Collection of the artist © Peter Wegner
How does an interview manifest in a portrait? Wegner’s incorporation of inscriptions into the works reflects the conversation, while also evoking the palimpsest of memory. For example, in his portrait of Arthur Atkins, the name and details appear faded except for the statement, ‘I did 31 trips in the Lancaster Bomber’, presenting a powerful personal narrative, and the achievement of simply surviving (half of all Lancasters were shot down over Europe in the Second World War). Some notes situate a life in world history: Alice Eastwood, born during the First World War, remembers the days of horse and cart, the Harbour Bridge being built, and the Second World War.
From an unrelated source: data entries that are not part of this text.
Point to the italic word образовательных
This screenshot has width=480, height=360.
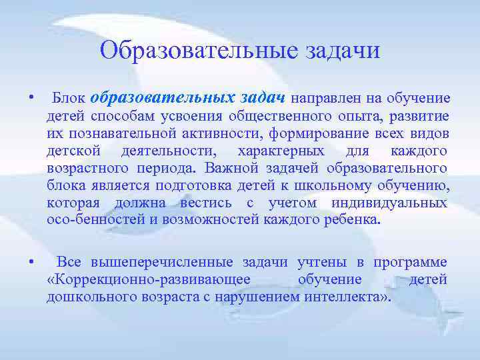(x=161, y=98)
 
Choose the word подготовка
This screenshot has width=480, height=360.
(x=205, y=185)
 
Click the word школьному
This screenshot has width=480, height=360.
(x=354, y=185)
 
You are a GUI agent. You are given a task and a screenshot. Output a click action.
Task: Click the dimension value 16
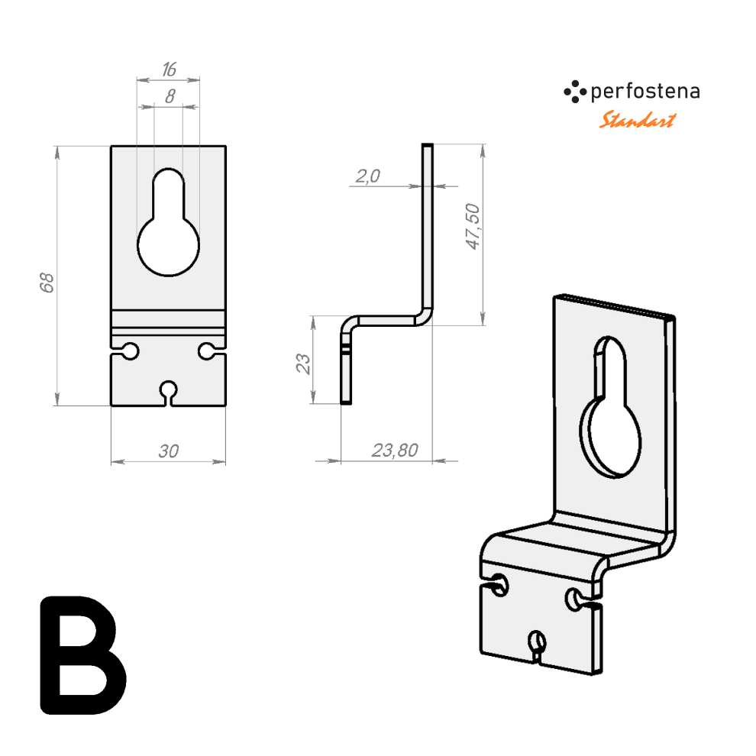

Others combine personal and world history: Keith Kellar served in the Middle East and New Guinea in the Second World War, but his first job was scaring cockatoos off crops for 14 shillings a week.
As a portrait painter, Wegner is fascinated with body language: ‘The way someone sits down can show the whole character of the person’. He just asks them to sit comfortably and move as they like, most often taking the first pose they sit in. ‘Sometimes an arm or hand will move and I’ll erase and move, but I like the traces of the previous line to remain and preserve the process of drawing from life.’ As with recollections, details in these portraits float in and out of focus, and the sharing of a life story resonates in the portraits’ dynamic mark-making and erasures.
1 Mrs Flynn, 2017. 2 Mollie Jeffrey, 2018. Both Peter Wegner.
Collection of the artist © Peter Wegner
When people speak, most often the greatest animation occurs in the face and hands. These are Wegner’s starting point and focus. Mrs Flynn’s hands, for example, show the texture and gentle angles under skin thinned with age. In all of the portraits the gaze of the sitter is direct, with expression on the warm side of neutral – they are not posed faces but they do convey character. Former nurse Mollie Jeffrey’s warmth leaps of the page through Wegner’s careful attention to the form, line, and texture of her eyes, lips, hair, fingers and collar. The direct gaze is not challenging or uncomfortable because of the energy that emanates in conversation. The face and hands often remain the only fully developed features in the final portrait – another way these works stay true to the concept of a drawn interview.
1 Erwin Fabian, 2017. 2 Marg Mossop, 2015. Both Peter Wegner.
Collection of the artist © Peter Wegner
Rather than appearing as romanticised figures, these centenarians are arrestingly real. Each portrait conveys a powerful sense of human presence, even when their story is as dramatic as Erwin Fabian’s. He was a refugee from Nazi Germany who escaped to England, only to be transported to Australia aboard the Dunera and interned at Hay and Tatura. (The Portrait Gallery holds Fabian’s portraits of fellow internees Kurt Baier and Fred Gruen.) There is a relaxed intensity in Fabian’s pose and gaze, which is almost indirect – but with a movement in the eyes that catches you. As full-length portraits, Wegner’s point of view and inclusion of clothes and furniture lets us sit alongside him as he listens.
1 Lydia Bennett, 2016. 2 Boz Parsons, 2019. 3 Myrtle Hooper, 2019. All Peter Wegner.
Collection of the artist © Peter Wegner
‘I feel so good about life when I come out of these conversations – every time, I have learnt something about them and about myself’, he reflects. ‘This is reaffirming to life.’ The only thing Wegner adds to the portrait post-sitting is a memorial postscript. The artist admits that ‘in an odd sort of way I’m still trying to find out how to live to 100’. He always asks his sitters this question and often includes the answer in their portrait. For Fabian it’s being ‘keen on your work’; Lydia Bennett says ‘movement is life. I keep moving’. In Mildura, Hilda Heley told Wegner, ‘Enjoy life … Just take things as they come.’
Peter Wegner’s portraits subvert any concept of centenarians as individuals invisible behind the mystique of defied mortality. Through the interview transcribed as portraiture, each centenarian appears as a living, breathing link with history – someone who has visited that ‘foreign country’ of the past where, as the old L P Hartley quote has it, they ‘do things differently’.